#### DIRECTIONS:
Restate the full listing word for word and leave the pictures out.

#### EXTRACTED MATERIAL:
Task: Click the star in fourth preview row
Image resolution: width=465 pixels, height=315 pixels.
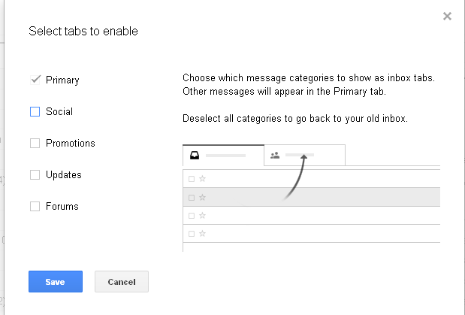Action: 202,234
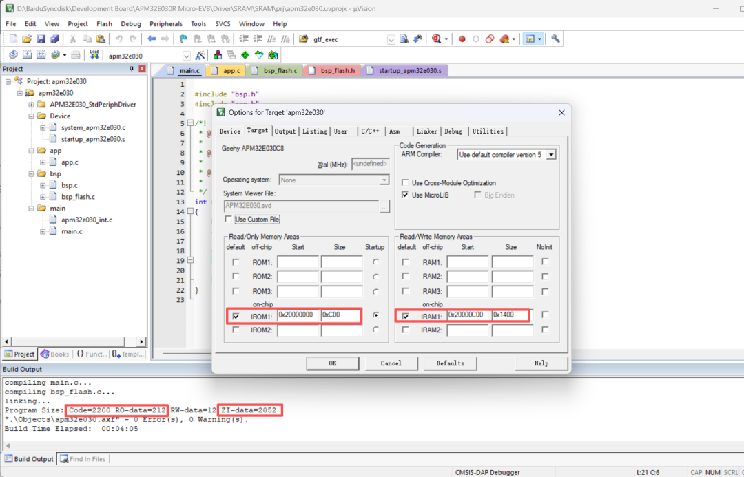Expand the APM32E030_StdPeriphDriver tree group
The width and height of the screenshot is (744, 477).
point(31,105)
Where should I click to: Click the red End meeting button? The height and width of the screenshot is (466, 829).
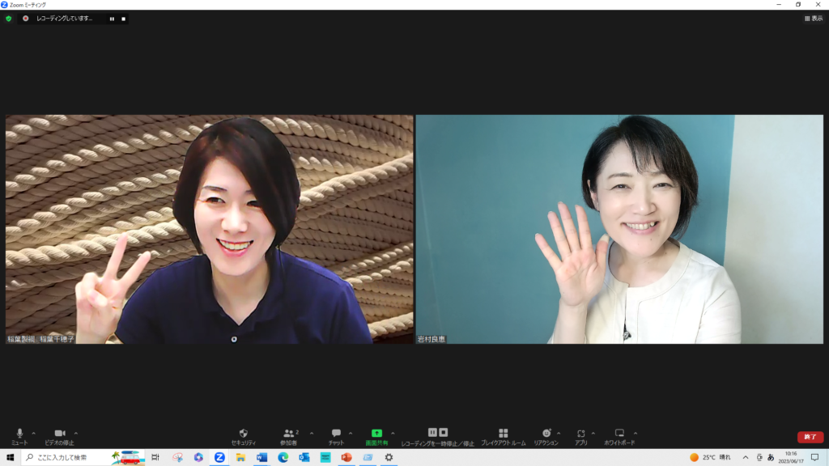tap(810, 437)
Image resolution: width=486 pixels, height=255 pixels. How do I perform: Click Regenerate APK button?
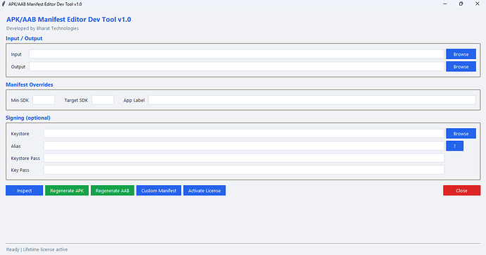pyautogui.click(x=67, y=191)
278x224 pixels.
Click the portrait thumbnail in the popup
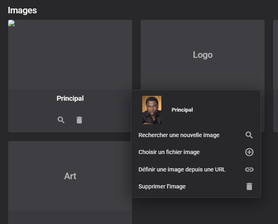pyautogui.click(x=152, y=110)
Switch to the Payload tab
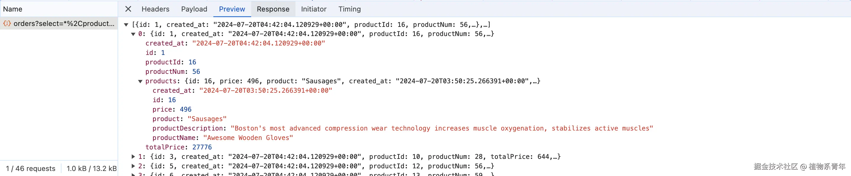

#### TASK SOLUTION:
Task: Click the star in fourth preview row
Image resolution: width=465 pixels, height=315 pixels.
Action: 202,234
Expand the APM32E030_StdPeriphDriver tree group
The width and height of the screenshot is (744, 477).
point(31,105)
Where should I click to: Click the red End meeting button? The height and width of the screenshot is (466, 829).
tap(810, 437)
Image resolution: width=486 pixels, height=255 pixels. How do I perform: Click Regenerate APK button?
pyautogui.click(x=67, y=191)
278x224 pixels.
Click the portrait thumbnail in the popup
pyautogui.click(x=152, y=110)
Switch to the Payload tab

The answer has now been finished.